We adopted the provisions of SFAS 161, Disclosures About Derivative Instruments and Hedging Activities, an amendment of SFAS 133, on January 3, 2009. SFAS 161 is designed to improve the transparency of an entity’s financial reporting by requiring enhanced disclosures about an entity’s derivative and hedging activities. SFAS 161 did not have an impact on our financial statements. See the discussion in Note 6 regarding derivative financial instruments disclosures.

We adopted the provisions of SFAS 141(R), Business Combinations on January 3, 2009. SFAS 141(R) establishes principles and requirements for an acquirer that are designed to improve the relevance, representational faithfulness and comparability of information provided by a reporting entity in its financial reports about business combinations and their effects. The impact of the adoption of SFAS 141(R) on our financial statements will largely be dependent on the size and nature of any business combinations completed after the adoption of this statement. While SFAS 141(R) generally applies only to transactions that close after its effective date, the amendments to SFAS 109, Accounting for Income Taxes, and FASB Interpretation (FIN) 48, Accounting for Uncertainty in Income Taxes, are applied prospectively as of the adoption date and will apply to business combinations with acquisition dates before the effective date of SFAS 141(R). We estimate that approximately $14.4 million of unrecognized tax benefits associated with prior acquisitions, if recognized, would impact income tax expense instead of goodwill in future periods as a result of SFAS 141(R).

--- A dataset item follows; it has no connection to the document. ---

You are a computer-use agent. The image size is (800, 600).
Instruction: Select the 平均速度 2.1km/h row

We adopted the provisions of FSP 157-2, Effective Date of FASB Statement No. 157, an amendment to the Fair Value Measurements standard on January 3, 2009 for all non-recurring non-financial assets that include property, plant and equipment, goodwill, intangible assets and investments in partnerships and start-up technology companies. FSP 157-2 did not have an impact on our financial statements. However, it could impact our accounting in the future.

3. Restructuring and Other Charges

On July 6, 2009, management initiated an approved restructuring plan as we align our costs with customer spending and current market conditions. The cost and cash payments under this plan are expected to be between $5 million and $6 million primarily for workforce reductions of approximately 150 employees. In the second quarter of 2009, we recorded $5.2 million for severance accruals relating to this plan. Restructuring actions under this plan are expected to be completed by the end of the second quarter of 2010.

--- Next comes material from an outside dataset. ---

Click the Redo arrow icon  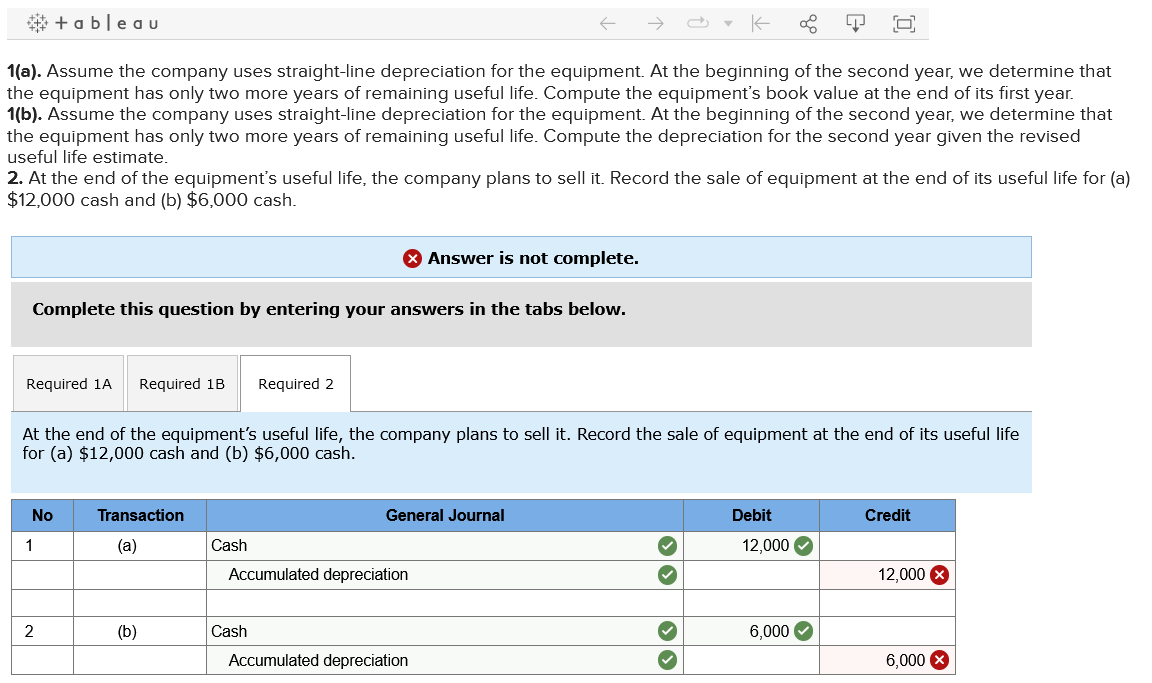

On February 5, 2009, management initiated a restructuring plan as we align our costs with customer spending and current market conditions. The cost and cash payments under this plan are expected to be $1.7 million for workforce reductions of 49 employees. During the second quarter of 2009, we recorded a reduction of $0.1 million to severance accruals for this plan. For the first six months of 2009, we recorded $1.7 million for severance related activities. Restructuring actions under this plan are expected to be completed in the third quarter of 2009.

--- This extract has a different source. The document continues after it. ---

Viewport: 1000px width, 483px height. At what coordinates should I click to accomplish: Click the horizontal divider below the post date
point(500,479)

During the fourth quarter of 2008, management initiated a plan that resizes Tellabs business to reflect market conditions. Restructuring actions under this plan include reducing future investment in access products and freeing up resources to focus on data and transport products. The pretax restructuring charges for this plan are expected to be approximately $23 million, which includes approximately $10 million in severance charges for workforce reductions and $13 million for facility- and asset-related charges. In the second quarter of 2009, we recorded $0.4 million, of which $0.2 million was for facility- and asset-related charges and $0.2 million was for adjustments to severance accruals. For the first six months of 2009, we recorded $5.3 million for facility- and asset-related charges. Through the end of the second quarter of 2009, we recorded $22.6 million for this plan, of which $10.3 million is for severance and $12.3 million is for facility- and asset-related charges. Cash payments under this plan are expected to be approximately $16 million. Restructuring actions under this plan are expected to be completed in the third quarter of 2009.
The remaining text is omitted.